Fatwa Ulama
Fatwa Ulama oleh al-Lajnah ad-Daimah Lil Buhuts al-'Ilmiah wal Ifta'

memberi nafkah kepada saudara yang membutuhkan

2 tahun yang lalu
baca 2 menit
Memberi Nafkah Kepada Saudara Yang Membutuhkan

Pertanyaan

Segala puji hanya bagi Allah. Amma ba'du, Komite Tetap Riset Ilmiah dan Fatwa telah menelaah tentang permohonan fatwa dari Kepala Dewan Khusus Kerajaan, No. 1489/93 H, tanggal 19/3/1393 H, yang dilimpahkan kepada Komite Sekretariat Jenderal Dewan Ulama Senior. Direktur Lembaga Riset Ilmiah, Fatwa, Dakwah, dan Penyuluhan menjelaskan bahwa seorang wanita mengirim pengaduannya kepada Yang Mulia Raja tentang suaminya yang wafat dan meninggalkan enam orang anak yang masih kecil-kecil, dan dua anak laki-laki yang telah bekerja, dari istri yang berbeda. Wanita itu meminta kepada mereka berdua untuk memberi nafkah saudara-saudara seayah mereka. Oleh karena itu, Kepala Dewan bertanya apakah menurut syariat keduanya diwajibkan memberi nafkah kepada saudara-saudaranya? Jawaban fatwa atas hal ini akan ditembuskan kepada Yang Mulia Raja.

Jawaban

Menurut pendapat yang paling benar, bahwa seseorang berkewajiban memberi nafkah kerabat dekatnya, dengan tiga syarat:

Pertama, orang yang diberi nafkah itu adalah orang miskin, tidak memiliki harta atau penghasilan, yang bertujuan agar mereka tidak meminta sedekah kepada orang lain.

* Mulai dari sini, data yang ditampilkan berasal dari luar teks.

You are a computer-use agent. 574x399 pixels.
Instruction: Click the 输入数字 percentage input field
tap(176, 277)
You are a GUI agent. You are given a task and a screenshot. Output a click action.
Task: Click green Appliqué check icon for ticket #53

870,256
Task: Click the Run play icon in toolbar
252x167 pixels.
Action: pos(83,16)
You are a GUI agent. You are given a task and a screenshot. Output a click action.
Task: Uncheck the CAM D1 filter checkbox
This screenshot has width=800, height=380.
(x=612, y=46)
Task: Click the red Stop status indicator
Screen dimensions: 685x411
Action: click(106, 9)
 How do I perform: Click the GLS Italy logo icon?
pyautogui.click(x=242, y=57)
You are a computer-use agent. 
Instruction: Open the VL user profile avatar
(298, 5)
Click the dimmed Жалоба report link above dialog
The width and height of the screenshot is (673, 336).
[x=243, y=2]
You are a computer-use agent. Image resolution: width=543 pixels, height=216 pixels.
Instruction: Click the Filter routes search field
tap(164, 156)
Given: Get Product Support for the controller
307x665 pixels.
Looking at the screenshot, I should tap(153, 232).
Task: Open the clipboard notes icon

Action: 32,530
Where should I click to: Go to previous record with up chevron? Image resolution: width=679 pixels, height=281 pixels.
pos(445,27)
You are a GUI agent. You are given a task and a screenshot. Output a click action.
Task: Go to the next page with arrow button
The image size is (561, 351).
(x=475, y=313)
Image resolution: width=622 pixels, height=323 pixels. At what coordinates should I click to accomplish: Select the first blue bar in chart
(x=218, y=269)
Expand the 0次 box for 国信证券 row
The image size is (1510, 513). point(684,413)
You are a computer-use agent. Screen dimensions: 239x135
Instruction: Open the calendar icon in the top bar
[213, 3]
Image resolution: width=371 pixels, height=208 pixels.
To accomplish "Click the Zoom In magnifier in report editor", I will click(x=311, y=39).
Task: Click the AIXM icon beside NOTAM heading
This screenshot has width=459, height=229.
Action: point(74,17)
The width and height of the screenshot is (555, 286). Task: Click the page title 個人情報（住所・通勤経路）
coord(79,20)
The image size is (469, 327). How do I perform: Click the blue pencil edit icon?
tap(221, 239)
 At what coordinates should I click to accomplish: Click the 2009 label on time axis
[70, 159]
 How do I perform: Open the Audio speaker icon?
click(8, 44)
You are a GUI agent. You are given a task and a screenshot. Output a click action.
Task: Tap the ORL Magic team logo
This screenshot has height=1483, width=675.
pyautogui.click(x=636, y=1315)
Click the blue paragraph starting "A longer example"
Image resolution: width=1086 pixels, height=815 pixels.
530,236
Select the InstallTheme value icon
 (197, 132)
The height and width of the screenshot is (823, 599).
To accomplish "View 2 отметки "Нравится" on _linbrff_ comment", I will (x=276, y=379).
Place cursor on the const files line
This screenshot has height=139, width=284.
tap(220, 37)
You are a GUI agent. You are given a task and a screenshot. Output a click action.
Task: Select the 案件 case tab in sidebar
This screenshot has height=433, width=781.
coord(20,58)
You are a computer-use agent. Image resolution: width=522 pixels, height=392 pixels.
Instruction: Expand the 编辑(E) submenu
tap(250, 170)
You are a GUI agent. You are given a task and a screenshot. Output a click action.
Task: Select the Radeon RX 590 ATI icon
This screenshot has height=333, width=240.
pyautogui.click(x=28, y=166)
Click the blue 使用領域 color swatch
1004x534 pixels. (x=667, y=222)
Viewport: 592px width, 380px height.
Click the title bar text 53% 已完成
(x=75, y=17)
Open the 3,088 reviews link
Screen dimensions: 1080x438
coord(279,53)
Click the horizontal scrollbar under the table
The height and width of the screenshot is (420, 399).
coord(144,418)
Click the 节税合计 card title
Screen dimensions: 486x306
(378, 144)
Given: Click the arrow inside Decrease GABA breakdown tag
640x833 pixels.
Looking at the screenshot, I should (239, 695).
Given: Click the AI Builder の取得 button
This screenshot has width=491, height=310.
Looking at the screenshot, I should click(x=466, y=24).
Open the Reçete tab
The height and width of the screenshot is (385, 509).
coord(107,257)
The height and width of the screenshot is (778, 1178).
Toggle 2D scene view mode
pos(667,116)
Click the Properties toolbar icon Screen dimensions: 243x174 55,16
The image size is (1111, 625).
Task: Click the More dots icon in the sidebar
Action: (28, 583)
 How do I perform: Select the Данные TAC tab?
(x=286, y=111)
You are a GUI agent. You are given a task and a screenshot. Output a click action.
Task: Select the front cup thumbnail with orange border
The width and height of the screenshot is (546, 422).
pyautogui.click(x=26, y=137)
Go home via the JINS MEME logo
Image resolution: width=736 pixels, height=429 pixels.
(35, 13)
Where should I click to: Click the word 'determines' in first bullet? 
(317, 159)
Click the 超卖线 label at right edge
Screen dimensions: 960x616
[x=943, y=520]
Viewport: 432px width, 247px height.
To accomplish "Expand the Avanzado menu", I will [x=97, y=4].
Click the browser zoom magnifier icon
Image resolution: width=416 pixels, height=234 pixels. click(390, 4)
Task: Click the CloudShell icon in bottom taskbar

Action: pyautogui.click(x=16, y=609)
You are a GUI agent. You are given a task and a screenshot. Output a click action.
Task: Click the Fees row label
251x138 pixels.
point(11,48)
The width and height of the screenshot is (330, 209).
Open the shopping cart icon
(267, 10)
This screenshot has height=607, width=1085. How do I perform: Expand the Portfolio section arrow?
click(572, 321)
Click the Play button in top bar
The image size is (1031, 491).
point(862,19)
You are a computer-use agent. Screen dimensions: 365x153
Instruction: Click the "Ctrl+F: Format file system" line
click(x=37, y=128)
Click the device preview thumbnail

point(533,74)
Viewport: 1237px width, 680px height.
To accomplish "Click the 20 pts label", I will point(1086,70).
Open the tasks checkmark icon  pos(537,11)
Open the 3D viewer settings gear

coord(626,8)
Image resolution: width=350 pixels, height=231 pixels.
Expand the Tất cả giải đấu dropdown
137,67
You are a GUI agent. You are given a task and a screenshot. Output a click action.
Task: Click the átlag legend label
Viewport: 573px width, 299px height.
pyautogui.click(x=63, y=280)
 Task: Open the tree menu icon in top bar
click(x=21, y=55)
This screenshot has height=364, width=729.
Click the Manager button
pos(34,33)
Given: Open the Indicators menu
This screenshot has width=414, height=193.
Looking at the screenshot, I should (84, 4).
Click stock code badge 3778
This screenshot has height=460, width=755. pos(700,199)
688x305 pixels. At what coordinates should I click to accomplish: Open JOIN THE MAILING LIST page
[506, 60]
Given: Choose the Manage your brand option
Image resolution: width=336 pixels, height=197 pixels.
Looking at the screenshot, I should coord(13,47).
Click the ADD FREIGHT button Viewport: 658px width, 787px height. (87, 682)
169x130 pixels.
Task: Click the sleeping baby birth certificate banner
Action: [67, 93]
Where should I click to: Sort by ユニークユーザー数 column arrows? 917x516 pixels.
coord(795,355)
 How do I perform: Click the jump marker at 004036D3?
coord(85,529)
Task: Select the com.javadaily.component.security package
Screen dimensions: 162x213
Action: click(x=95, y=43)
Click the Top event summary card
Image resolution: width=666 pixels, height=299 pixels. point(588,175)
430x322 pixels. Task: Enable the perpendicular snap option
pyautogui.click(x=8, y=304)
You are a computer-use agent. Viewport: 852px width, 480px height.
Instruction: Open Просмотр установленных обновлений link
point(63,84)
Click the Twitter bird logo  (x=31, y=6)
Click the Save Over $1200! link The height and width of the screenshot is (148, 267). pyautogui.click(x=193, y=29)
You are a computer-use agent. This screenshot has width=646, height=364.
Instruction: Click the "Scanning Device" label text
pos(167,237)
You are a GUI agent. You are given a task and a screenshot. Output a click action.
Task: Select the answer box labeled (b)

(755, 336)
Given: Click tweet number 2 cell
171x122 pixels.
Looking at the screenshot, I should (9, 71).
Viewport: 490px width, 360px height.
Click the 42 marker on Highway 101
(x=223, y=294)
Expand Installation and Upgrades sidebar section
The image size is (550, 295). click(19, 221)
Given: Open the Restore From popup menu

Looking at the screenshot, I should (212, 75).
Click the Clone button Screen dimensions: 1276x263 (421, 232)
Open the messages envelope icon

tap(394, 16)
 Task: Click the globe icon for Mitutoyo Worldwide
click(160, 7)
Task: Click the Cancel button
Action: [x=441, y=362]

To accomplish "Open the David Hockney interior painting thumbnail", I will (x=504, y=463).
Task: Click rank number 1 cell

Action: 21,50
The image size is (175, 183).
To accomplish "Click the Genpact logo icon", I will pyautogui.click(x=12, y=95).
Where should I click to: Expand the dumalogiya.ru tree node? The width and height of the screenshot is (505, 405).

Kedua, nafkah yang diberikan adalah kelebihan dari kebutuhan pribadinya dan orang-orang yang lebih berhak menerima nafkah seperti istri, orang tua, dan anaknya. Ini berdasarkan sabda Rasulullah Shallallahu ‘Alaihi wa Sallam yang diriwayatkan dari Jabir bin Abdillah,

إذا كان أحدكم فقيرًا فليبدأ بنفسه فإن كان فضل فعلى عياله فإن كان فضل فعلى قرابته

“Jika salah seorang dari kalian fakir, maka mulailah (memberi nafkah) dari dirinya sendiri. Jika terdapat sisa dari hartanya, maka hendaknya dia menafkahi orang-orang yang menjadi tanggung jawabnya. Jika masih terdapat kelebihan dari hartanya, maka hendaklah dia menafkahi para kerabatnya.”

Ketiga, orang yang memberi nafkah tersebut adalah ahli warisnya, berdasarkan firman Allah Ta’ala,

وَعَلَى الْوَارِثِ مِثْلُ ذَلِكَ

“Dan pewaris pun berkewajiban demikian.” (QS. Al-Baqarah: 233)

Dengan adanya hubungan kekerabatan antar ahli waris, maka ahli waris lebih berhak untuk menerima bantuan dari saudaranya (yang akan mewarisinya kelak), dibandingkan orang lain. Dengan demikian, secara khusus dia diwajibkan memberi nafkah kepada ahli warisnya bukan kerabat yang lain.

Namun, sekalipun tidak memiliki hubungan ahli waris, memberi nafkah kepada kerabat tetap wajib. Ini sesuai dengan pendapat Hasan, Mujahid, Nakha’i, Qatadah, Hasan bin Shalih, Ibnu Abu Laila, dan Abu Tsaur.

Apabila seseorang yang miskin memiliki lebih dari satu ahli waris yang mampu memberi nafkah, maka kewajibannya ditanggung oleh semua ahli warisnya sesuai ketentuan besaran persentase waris mereka, dengan syarat bahwa salah satu ahli waris tersebut bukan bapaknya.

Sebab, seorang bapak wajib memberi nafkah kepada anaknya yang miskin tersebut sendirian, berdasarkan firman Allah Ta’ala,

وَعَلَى الْمَوْلُودِ لَهُ رِزْقُهُنَّ

“Dan kewajiban ayah memberi makan kepada para ibu.” (QS. Al-Baqarah: 233)

Rasulullah Shallallahu ‘Alaihi wa Sallam berkata kepada Hindun istri Abu Sufyan,

خذي ما يكفيك وولدك بالمعروف

“Ambillah apa yang mencukupimu dan anakmu secara wajar.”

Wabillahittaufiq, wa Shallallahu ‘ala Nabiyyina Muhammad wa Alihi wa Shahbihi wa Sallam.